Внезапное прибытие российского военного корабля в Гёзлёвскую гавань явилось событием, весьма впечатлившим жителей города. Козлянинов применил свой обычный маневр — образец настоящего флотского шика. Правда, он требовал отменной выучки экипажа, точного морского глазомера, знания всех особенностей «Хотина» и полных сведений о месте предполагаемой остановки.
Едва на желтоватых стенах крепости стали различаться бойницы, командор приказал убрать нижние паруса на фок-рот— и бизань-мачте. Ход флагманского корабля уменьшился, но продолжал оставаться довольно быстрым. Его толкали вперед верхние трапециевидные полотнища — марсели и брамсели, — наполняемые сильным ветром.
Затем капитан бригадирского ранга произнес заветное слово «аврал». Боцман Белоглаз и его помощники боцманматы, засвистев в дудки, вызвали на квартердек всю команду. Марсовые матросы по вантам поднялись на реи. Баковые, шканечные, ютовые матросы разбежались по своим местам и схватились за канаты, ожидая последней команды. Крепость приближалась. На двух ее причалах, пустынных из-за блокады полуострова, резко снизившей грузооборот в порту, засуетились люди в чалмах и халатах. Они видели, что русский трехмачтовик, форштевнем взрезая волны, движется прямо на них. Но, разумеется, столкновения не произошло.
— Марсели и брамсели — на гитовы и гордени! — прогремел голос капитана.
Буквально за несколько минут моряки сумели подтянуть все остающиеся паруса к реям и привязать их там. Теперь «Хотин», идущий с оголенными мачтами, несла лишь сила инерции, а Козлянинов давно вычислил ее неизменный путь.
— Руль лево на борт!
Коренастый, широкоплечий матрос тотчас начал крутить колесо штурвала. Это давалось ему нелегко. Широкое деревянное перо руля, натягиваемое цепями, уклонялось вбок, преодолевая тяжкое сопротивление воды. Она уступала нажиму неохотно, медленно, вскипая за кормой бурунами. Вместе с тем водоворот воздействовал и на корпус судна, ставил его правым боком к берегу, способствовал остановке. Аборигены на причале, бросив свои дела, в растерянности наблюдали за рискованным маневром парусника, осененного белым Андреевским стягом.

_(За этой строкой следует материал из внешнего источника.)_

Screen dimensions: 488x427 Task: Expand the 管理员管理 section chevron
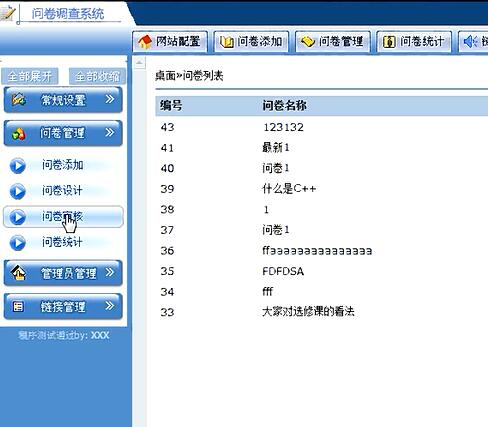[110, 273]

— Становые якоря — в воду!
Боцман Белоглаз, находившийся на баке, давно готовился выполнить такую команду. Большие, черные, откованные в кузнице Таганрога якоря, с правой стороны — плехт, с левой стороны — дагликс, — уже не лежали вдоль бортов, а висели, освобожденные от крепких рустовых канатов, на крамболах — деревянных балках, выступающих за пределы носовой надстройки спереди. Они ушли в воду с громким всплеском и зарылись кривыми своими лапами в песчаное дно. «Хотин» остановился именно там, где планировал капитан бригадирского ранга: на глубине около двенадцати метров, на расстоянии около ста восьмидесяти метров от причала, как раз напротив крепостных ворот, называемых «Искеле-Капусу».
Это была самая удобная позиция для артиллерийского обстрела с моря ханской крепости, захваченной мятежниками. Чтобы ее жители воочию убедились в том, орудия № 5 и № 6 батареи правого борта произвели по одному боевому выстрелу. Ядра попали в стену возле ворот слева и вызвали обрушение верхней ее части. Из людей никто не пострадал. Тем не менее аборигены, очень напуганные, бросились торопливо закрывать ворота.
Древнее фортификационное сооружение, однако, не допускало подобной спешки и крайней неосторожности. При закрывании левая створка, изготовленная из дубовых досок и обитая полосами железа, сорвалась с двух проржавевших верхних петель и повисла в воздухе, едва удерживаясь на одной нижней. Порыв ветра ударил в нее, и створка с жалобным скрипом вернулась в прежнее положение у стены, угрожая упасть на землю в любой момент. Люди в чалмах и халатах, оставив ворота незакрытыми, взобрались по лестнице на надвратную башню и принялись наблюдать за «Хотиным» оттуда.